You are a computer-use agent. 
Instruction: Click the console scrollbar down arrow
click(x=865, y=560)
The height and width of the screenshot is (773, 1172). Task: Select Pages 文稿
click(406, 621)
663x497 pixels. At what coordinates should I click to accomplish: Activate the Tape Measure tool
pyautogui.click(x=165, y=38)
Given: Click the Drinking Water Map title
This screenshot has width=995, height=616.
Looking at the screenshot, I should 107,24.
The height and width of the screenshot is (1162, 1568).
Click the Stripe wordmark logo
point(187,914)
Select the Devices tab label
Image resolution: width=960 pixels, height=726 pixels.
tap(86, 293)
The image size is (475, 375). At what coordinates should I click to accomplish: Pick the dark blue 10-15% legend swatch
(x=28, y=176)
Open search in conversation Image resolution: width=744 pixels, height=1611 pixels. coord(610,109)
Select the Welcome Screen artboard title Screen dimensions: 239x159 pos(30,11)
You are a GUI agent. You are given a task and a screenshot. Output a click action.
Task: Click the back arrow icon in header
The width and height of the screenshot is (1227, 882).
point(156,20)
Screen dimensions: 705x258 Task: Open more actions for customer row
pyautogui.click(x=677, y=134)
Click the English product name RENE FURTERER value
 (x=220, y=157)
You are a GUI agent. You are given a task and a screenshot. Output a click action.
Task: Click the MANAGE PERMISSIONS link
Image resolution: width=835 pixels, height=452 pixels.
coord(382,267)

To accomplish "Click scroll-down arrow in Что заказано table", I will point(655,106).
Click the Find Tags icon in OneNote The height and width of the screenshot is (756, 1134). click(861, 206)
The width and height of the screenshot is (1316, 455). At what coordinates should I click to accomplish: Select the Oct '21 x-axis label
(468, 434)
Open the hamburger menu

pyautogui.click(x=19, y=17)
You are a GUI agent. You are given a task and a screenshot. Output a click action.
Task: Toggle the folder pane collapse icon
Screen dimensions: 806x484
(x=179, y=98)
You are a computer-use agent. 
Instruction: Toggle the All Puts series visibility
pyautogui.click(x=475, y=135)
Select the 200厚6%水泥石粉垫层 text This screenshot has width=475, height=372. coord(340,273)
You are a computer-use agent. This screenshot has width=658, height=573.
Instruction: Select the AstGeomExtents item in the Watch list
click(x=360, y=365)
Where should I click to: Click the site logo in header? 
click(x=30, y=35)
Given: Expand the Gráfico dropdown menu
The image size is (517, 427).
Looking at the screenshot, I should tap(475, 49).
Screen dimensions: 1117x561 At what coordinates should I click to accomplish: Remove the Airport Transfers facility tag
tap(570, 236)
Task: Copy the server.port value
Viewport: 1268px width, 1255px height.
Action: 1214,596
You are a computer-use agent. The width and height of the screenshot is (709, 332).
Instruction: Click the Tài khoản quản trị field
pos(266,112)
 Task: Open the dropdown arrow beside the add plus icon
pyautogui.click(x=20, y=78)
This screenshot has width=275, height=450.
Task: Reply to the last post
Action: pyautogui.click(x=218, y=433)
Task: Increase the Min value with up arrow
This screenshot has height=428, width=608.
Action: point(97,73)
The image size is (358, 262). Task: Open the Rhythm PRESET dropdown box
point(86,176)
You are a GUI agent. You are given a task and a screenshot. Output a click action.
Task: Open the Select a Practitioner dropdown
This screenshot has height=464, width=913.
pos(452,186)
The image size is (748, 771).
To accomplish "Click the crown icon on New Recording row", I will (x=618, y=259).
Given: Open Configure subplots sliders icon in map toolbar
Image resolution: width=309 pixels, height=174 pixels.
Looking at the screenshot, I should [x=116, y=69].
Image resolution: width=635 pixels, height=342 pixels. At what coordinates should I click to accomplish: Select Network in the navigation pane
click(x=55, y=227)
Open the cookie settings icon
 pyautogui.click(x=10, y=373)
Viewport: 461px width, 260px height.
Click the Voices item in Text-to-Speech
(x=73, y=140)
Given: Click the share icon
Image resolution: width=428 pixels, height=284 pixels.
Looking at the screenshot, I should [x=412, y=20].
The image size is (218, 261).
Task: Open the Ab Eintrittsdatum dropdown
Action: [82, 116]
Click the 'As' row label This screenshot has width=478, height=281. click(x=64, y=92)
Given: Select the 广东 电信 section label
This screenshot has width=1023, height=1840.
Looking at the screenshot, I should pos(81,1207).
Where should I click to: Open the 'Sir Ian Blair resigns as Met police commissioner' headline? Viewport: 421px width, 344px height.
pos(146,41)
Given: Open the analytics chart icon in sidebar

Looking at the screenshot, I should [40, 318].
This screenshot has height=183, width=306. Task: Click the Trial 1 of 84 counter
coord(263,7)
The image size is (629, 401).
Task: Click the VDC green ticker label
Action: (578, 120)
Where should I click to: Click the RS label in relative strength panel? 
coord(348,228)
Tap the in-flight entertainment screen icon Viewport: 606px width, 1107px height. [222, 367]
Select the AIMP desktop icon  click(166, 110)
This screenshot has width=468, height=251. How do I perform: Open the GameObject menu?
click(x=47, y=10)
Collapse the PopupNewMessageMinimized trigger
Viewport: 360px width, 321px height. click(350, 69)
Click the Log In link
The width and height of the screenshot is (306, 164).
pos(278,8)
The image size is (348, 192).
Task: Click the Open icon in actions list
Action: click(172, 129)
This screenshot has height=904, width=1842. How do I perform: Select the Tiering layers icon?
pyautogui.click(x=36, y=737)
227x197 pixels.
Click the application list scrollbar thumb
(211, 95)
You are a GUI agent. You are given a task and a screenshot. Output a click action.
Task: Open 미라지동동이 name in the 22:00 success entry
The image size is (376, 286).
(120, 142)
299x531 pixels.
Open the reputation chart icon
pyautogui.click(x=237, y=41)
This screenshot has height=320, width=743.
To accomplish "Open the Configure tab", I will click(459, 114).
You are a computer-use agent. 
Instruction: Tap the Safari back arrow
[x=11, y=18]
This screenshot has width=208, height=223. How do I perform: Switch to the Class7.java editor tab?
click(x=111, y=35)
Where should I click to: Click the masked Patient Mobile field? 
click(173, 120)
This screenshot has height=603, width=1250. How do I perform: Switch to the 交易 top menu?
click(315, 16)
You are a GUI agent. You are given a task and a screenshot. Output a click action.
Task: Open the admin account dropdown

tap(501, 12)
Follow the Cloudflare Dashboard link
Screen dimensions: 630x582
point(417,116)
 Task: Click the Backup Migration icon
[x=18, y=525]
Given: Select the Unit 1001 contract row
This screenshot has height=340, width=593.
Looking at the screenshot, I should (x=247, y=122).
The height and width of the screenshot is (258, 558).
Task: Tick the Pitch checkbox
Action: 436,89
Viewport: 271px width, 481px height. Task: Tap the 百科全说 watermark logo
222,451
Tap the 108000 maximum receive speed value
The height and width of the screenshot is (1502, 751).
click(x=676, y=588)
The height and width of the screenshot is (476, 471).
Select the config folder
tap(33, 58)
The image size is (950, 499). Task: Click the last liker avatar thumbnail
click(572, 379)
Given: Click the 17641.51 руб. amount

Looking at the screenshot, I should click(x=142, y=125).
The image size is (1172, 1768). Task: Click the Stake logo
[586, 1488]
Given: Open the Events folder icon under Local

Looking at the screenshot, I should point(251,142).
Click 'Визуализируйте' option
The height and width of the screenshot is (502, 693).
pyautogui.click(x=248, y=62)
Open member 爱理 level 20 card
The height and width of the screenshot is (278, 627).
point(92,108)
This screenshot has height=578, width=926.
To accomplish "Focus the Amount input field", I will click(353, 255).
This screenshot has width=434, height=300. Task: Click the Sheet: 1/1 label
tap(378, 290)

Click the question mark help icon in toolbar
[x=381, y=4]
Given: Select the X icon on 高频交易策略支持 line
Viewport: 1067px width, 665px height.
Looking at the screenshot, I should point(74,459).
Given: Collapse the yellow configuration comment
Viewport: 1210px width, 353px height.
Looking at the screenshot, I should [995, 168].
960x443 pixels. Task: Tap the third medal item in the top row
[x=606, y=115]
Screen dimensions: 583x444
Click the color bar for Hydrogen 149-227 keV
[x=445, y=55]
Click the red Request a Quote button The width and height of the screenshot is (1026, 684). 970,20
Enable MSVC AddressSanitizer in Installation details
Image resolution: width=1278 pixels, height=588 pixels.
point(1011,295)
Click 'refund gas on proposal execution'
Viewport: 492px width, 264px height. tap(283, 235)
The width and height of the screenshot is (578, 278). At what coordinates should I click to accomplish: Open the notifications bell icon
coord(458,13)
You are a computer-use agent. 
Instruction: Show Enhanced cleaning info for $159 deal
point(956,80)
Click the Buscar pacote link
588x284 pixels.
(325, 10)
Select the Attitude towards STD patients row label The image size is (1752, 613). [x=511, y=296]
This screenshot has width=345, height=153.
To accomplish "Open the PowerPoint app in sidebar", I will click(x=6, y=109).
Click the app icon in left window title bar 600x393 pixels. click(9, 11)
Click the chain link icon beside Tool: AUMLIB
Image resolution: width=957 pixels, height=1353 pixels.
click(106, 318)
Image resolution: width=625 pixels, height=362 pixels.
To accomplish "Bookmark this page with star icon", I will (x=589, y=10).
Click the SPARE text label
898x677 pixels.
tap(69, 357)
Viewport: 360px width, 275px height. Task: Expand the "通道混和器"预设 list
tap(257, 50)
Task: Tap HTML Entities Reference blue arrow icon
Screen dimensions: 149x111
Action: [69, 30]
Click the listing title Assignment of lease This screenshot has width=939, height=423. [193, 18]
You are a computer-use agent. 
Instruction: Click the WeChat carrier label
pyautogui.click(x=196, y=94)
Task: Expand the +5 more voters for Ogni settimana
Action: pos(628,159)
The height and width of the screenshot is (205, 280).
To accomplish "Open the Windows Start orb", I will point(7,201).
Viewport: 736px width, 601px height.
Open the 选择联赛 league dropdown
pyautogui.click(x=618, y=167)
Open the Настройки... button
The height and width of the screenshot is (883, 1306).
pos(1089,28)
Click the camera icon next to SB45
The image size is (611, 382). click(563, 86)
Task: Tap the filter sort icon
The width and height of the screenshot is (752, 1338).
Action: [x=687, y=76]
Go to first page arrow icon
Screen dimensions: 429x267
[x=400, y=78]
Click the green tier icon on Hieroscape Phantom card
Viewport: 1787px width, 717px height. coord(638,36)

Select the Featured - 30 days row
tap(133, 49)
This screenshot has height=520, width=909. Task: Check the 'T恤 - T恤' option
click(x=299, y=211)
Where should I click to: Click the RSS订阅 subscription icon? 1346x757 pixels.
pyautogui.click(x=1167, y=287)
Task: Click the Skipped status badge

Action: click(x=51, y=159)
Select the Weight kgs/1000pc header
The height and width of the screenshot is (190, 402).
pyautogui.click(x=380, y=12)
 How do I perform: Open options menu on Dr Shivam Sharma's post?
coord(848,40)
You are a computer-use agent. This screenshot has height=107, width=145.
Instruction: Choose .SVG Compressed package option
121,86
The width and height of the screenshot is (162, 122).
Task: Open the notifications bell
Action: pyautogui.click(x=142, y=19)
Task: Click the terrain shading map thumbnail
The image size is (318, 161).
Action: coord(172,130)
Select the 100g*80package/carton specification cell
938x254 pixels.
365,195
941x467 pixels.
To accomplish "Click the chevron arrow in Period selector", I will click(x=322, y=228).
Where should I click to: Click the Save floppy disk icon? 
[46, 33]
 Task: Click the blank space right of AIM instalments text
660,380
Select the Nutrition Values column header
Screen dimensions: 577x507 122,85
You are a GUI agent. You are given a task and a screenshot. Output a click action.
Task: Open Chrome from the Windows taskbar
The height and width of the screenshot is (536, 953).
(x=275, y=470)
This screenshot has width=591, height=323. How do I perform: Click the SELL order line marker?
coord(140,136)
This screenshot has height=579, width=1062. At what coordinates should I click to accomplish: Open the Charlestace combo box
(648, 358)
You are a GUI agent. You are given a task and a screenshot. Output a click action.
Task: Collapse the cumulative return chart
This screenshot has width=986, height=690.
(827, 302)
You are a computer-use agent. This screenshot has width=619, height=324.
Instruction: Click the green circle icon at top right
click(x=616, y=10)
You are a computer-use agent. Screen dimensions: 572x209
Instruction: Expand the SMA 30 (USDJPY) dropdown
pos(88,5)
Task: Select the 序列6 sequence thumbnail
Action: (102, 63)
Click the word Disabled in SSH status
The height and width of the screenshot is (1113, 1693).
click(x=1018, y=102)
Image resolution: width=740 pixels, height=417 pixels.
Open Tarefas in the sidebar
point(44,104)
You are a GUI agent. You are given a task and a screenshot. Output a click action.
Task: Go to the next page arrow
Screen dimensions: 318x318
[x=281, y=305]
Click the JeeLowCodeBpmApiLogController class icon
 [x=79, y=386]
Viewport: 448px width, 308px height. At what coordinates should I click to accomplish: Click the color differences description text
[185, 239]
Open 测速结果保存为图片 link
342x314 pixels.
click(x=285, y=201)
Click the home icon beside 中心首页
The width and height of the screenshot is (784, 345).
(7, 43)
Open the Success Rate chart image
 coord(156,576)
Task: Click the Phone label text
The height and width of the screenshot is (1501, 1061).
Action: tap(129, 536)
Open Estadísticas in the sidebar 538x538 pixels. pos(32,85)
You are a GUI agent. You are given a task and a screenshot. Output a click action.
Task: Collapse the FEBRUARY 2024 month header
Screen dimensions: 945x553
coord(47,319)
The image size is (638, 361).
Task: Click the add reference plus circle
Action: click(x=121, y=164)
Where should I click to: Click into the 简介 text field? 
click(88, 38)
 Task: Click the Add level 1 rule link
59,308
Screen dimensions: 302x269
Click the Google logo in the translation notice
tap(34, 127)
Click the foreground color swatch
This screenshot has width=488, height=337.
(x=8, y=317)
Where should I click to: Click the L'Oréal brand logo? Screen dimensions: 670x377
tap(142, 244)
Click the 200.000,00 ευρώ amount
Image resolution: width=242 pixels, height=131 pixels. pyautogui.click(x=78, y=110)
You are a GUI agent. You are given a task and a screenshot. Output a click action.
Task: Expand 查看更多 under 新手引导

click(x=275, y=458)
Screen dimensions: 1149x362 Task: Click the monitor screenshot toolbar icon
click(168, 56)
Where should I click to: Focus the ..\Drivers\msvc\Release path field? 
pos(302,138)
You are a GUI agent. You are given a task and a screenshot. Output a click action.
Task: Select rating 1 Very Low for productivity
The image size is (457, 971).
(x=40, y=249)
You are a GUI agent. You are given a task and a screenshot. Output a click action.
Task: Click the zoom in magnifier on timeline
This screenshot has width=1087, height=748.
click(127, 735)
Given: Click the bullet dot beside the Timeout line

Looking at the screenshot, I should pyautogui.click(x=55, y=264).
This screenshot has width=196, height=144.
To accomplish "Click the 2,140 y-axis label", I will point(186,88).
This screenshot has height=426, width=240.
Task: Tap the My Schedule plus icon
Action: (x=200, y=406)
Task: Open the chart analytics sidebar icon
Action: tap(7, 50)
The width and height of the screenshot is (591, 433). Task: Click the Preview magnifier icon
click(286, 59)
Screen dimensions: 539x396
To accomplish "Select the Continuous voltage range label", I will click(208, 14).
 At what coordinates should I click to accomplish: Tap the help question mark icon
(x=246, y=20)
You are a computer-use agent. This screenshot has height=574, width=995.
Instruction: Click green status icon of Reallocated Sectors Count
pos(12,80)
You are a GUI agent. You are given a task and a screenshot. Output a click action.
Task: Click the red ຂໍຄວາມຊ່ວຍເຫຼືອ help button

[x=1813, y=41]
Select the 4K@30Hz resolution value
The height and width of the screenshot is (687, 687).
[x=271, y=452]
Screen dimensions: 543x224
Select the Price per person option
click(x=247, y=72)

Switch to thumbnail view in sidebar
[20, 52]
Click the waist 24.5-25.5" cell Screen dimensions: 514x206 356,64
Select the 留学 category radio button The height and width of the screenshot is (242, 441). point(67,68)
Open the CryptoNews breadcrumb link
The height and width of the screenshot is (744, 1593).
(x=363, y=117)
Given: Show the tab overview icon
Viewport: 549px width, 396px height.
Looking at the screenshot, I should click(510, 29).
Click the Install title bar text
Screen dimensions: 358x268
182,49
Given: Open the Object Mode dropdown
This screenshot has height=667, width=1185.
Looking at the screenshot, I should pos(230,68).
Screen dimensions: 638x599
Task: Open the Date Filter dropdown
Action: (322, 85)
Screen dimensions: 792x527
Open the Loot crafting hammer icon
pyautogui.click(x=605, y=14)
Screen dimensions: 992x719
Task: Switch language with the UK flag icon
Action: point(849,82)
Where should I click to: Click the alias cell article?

-- YOUR TASK --
Using the data above, reproduce exactly the lines from the line that contains "Click the 'As'" through the line that contains "Select the AIMP", including both.

-- WRITTEN ANSWER --
Click the 'As' row label This screenshot has width=478, height=281. click(x=64, y=92)
Given: Select the 广东 电信 section label
This screenshot has width=1023, height=1840.
Looking at the screenshot, I should pos(81,1207).
Where should I click to: Open the 'Sir Ian Blair resigns as Met police commissioner' headline? Viewport: 421px width, 344px height.
pos(146,41)
Given: Open the analytics chart icon in sidebar

Looking at the screenshot, I should [40, 318].
This screenshot has height=183, width=306. Task: Click the Trial 1 of 84 counter
coord(263,7)
The image size is (629, 401).
Task: Click the VDC green ticker label
Action: (578, 120)
Where should I click to: Click the RS label in relative strength panel? 
coord(348,228)
Tap the in-flight entertainment screen icon Viewport: 606px width, 1107px height. [222, 367]
Select the AIMP desktop icon  click(166, 110)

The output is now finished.